Problem details: Write out, from the entries below, exactly the lines that run between the lines holding "You are a computer-use" and "The image size is (640, 480).", inclusive, and stop there.

··· Task material

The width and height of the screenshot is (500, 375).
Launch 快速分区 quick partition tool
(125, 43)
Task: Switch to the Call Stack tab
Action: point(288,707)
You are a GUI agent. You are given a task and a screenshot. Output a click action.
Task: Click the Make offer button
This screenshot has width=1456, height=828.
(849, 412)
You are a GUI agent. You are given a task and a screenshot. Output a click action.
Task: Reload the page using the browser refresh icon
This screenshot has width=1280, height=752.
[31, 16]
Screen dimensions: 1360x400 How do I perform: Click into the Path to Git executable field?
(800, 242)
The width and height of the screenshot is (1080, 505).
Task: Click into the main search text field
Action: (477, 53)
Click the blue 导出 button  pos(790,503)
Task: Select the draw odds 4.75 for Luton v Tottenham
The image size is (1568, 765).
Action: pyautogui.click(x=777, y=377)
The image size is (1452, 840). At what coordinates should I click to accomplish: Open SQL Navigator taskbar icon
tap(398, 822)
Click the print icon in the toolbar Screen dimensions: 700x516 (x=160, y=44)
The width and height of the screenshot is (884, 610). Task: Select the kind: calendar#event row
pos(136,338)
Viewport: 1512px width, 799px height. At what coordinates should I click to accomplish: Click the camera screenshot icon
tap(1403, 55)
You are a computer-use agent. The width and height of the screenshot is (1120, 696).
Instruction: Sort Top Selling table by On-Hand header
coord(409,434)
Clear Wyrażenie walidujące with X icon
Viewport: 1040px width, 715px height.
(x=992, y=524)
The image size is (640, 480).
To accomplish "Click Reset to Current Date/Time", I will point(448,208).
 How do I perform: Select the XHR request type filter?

······

Task solution:
You are a computer-use agent. The width and height of the screenshot is (1120, 696).
Instruction: Sort Top Selling table by On-Hand header
coord(409,434)
Clear Wyrażenie walidujące with X icon
Viewport: 1040px width, 715px height.
(x=992, y=524)
The image size is (640, 480).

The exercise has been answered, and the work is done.